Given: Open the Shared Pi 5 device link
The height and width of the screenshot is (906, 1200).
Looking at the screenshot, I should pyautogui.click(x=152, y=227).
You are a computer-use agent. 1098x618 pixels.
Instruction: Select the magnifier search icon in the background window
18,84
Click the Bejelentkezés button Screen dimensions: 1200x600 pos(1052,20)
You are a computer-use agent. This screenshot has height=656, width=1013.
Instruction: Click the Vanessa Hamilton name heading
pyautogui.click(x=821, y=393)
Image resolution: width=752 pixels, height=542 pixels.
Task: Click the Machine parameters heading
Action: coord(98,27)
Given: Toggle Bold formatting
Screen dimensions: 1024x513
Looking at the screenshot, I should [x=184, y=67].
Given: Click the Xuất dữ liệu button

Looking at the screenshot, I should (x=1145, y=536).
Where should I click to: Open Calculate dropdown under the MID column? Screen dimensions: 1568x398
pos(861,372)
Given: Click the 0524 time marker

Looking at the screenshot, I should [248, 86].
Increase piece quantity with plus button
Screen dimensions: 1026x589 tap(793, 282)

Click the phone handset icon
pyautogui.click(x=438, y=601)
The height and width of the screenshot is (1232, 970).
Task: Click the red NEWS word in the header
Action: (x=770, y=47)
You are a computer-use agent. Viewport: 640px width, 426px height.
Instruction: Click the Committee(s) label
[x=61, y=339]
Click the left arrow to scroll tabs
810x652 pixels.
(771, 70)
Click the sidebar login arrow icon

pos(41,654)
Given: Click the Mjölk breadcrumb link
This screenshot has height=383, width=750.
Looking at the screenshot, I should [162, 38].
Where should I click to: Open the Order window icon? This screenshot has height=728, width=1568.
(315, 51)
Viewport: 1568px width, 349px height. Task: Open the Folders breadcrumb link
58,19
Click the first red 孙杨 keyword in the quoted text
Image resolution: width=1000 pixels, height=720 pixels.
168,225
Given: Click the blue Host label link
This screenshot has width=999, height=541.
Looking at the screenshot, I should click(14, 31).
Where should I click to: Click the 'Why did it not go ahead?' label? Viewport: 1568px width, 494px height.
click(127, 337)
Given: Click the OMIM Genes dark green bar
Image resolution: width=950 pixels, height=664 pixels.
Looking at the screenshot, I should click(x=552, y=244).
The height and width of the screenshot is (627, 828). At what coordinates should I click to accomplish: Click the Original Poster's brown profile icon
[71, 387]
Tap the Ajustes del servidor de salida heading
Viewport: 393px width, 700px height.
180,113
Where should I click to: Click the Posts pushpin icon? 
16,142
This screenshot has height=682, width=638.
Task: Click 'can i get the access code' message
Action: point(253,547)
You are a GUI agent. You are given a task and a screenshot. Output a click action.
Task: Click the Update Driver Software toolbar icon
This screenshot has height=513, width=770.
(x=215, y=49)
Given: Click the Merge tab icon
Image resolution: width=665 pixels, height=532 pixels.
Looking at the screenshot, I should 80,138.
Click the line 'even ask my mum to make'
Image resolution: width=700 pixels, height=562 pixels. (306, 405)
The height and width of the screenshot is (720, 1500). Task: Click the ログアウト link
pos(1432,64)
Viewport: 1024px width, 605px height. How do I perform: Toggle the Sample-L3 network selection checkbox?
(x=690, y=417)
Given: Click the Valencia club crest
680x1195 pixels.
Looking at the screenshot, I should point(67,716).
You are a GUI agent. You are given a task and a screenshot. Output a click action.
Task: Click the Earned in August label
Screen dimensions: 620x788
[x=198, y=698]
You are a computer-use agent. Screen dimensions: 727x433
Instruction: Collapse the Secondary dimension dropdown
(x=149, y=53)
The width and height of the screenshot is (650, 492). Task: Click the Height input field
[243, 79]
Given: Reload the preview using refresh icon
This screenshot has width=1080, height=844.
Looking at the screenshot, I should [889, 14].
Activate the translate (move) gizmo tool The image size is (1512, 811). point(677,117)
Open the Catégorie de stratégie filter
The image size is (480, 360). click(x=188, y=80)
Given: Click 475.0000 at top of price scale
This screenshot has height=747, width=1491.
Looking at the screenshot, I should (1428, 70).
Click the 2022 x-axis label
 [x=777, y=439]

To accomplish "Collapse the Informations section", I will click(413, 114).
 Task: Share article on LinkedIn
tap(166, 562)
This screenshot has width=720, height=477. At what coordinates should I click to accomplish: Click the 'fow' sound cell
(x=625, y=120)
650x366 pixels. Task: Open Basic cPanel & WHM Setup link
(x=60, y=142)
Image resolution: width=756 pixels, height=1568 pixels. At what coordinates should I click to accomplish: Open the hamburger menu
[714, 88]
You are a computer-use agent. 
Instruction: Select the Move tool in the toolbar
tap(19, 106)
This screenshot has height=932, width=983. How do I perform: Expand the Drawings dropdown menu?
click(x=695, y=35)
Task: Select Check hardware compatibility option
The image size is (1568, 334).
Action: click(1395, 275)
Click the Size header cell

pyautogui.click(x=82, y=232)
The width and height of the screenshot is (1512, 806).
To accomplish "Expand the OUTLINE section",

• **PROBLEM TO SOLVE**
Nothing but the lines from the one with "Given: Click 475.0000 at top of price scale" through the last line of the data should appear; print them exactly.

• **RESPONSE FOR THIS EXERCISE**
Given: Click 475.0000 at top of price scale
This screenshot has height=747, width=1491.
Looking at the screenshot, I should (1428, 70).
Click the 2022 x-axis label
 [x=777, y=439]

To accomplish "Collapse the Informations section", I will click(413, 114).
 Task: Share article on LinkedIn
tap(166, 562)
This screenshot has width=720, height=477. At what coordinates should I click to accomplish: Click the 'fow' sound cell
(x=625, y=120)
650x366 pixels. Task: Open Basic cPanel & WHM Setup link
(x=60, y=142)
Image resolution: width=756 pixels, height=1568 pixels. At what coordinates should I click to accomplish: Open the hamburger menu
[714, 88]
You are a computer-use agent. 
Instruction: Select the Move tool in the toolbar
tap(19, 106)
This screenshot has height=932, width=983. How do I perform: Expand the Drawings dropdown menu?
click(x=695, y=35)
Task: Select Check hardware compatibility option
The image size is (1568, 334).
Action: click(1395, 275)
Click the Size header cell

pyautogui.click(x=82, y=232)
The width and height of the screenshot is (1512, 806).
To accomplish "Expand the OUTLINE section",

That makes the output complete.